* [Tasks]
(1) In the limitations passage on proton pump inhibitor use and hypomagnesemia below, what proportion of patients had their magnesium measured before 24 h of hospital admission?
(2) Extend the passage on the study's limitations, given below, by writing what comes after its final sentence.

* [Document segment]
Several limitations must be accounted for when considering our findings. First, since our study design was based on retrospective evaluation of electronic medical records and PPIs are widely sold over the counter, misclassification of patients and missing data cannot be ruled out. Thus, patients with chronic use of PPIs acquired outside the hospital's pharmacy could not be identified and included in our study. Nevertheless, we found complete data for all the included patients regarding the prespecified variables and we performed manual review of patients’ records in order to correctly categorize them as chronic users of PPI. Second, since we conducted a cross-sectional study, causal relationships cannot be established. Third, we evaluated patients presenting a hospital admission, where factors that can alter magnesium levels may be magnified and influence the occurrence of hypomagnesemia. However, more than half of patients presented their magnesium measurement before 24 h of hospital admission, lessening the impact of inhospital factors on hypomagnesemia. Finally, since our study only included patients belonging to the hospital’s private Health Plan, the findings of the present study may not be generalizable to patients outside this specific population.

* [Dataset entries]
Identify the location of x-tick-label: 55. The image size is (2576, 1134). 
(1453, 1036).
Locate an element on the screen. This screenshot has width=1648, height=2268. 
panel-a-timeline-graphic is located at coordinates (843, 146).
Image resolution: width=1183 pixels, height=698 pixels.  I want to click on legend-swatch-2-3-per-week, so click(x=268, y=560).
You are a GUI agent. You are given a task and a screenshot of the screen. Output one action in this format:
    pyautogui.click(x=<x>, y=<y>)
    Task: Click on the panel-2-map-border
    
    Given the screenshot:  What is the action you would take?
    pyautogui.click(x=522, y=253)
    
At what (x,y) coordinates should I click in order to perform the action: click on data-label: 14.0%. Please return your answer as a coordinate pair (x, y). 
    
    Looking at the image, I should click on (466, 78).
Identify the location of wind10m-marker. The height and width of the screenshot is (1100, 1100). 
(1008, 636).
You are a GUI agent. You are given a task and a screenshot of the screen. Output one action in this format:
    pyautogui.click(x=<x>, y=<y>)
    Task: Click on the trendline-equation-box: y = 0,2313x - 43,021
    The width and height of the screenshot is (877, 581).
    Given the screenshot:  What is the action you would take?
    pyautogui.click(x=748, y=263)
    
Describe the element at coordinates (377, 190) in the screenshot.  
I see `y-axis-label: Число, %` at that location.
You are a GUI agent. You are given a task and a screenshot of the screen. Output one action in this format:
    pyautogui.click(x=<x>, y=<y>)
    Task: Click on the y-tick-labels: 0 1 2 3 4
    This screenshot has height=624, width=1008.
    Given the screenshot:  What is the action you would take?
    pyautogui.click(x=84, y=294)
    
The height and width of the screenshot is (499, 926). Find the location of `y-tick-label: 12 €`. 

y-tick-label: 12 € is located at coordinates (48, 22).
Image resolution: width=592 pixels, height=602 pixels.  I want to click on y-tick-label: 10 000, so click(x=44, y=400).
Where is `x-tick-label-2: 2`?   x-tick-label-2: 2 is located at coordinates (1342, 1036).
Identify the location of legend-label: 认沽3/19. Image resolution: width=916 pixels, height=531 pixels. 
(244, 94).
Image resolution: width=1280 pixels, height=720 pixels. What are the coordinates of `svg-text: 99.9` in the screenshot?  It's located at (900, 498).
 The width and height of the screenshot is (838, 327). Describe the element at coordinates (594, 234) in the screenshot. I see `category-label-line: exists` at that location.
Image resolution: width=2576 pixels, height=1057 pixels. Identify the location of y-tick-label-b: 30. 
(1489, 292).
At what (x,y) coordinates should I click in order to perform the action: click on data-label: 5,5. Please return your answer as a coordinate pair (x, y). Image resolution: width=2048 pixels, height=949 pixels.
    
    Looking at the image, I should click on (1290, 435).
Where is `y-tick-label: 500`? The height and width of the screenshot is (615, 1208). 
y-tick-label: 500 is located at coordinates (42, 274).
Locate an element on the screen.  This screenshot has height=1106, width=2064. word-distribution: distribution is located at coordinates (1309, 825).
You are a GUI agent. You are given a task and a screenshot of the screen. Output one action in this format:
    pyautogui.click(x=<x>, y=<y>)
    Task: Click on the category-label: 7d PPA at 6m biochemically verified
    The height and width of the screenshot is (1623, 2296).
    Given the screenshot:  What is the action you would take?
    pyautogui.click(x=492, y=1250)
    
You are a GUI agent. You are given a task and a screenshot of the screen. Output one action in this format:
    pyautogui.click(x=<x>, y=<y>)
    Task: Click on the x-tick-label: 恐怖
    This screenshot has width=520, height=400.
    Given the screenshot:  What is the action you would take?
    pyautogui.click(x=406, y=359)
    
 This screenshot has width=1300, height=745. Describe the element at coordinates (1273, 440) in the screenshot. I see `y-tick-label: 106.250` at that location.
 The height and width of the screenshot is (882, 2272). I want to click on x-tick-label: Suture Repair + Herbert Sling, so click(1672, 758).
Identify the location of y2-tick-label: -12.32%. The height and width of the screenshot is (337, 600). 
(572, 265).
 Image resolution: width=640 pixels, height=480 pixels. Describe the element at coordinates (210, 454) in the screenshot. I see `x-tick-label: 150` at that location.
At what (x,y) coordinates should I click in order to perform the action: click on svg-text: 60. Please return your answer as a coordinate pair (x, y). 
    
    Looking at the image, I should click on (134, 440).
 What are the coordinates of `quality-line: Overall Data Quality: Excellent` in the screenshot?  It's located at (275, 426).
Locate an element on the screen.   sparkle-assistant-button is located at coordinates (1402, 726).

* [Outputs in order]
(1) More than half of the patients.

(2)
Conversely, strengths are worth highlighting regarding our study. First, it is the first study designed to specifically evaluate the prevalence of hypomagnesemia among chronic users of PPIs. Second, our population presented a high prevalence of old and very old patients, a population of interest where the dangers of PPI-associated hypomagnesemia can be magnified resulting from polypharmacy, higher prevalence of comorbidities and increased risk of adverse clinical outcomes [21]

In conclusion, our study shows that adult patients with long-term use of PPIs have a high prevalence of hypomagnesemia. We consider that a magnesium measurement at 6 months of PPIs treatment might identify potentially at-risk patients, especially those with factors such as increasing age, concomitant use of drugs that impair tubular function and chronic kidney disease [21]. Supporting this idea, indefinite prescription of PPIs without a specific indication is becoming a major concern and campaigns recommending evaluation and eventual discontinuation of long-term PPIs prescriptions have gained importance [31, 32]. Further research and analysis of anemia, hyponatremia and malignant bone compromise as risk factors associated with hypomagnesemia and chronic use of proton pump inhibitors might exhibit a novel at-risk population.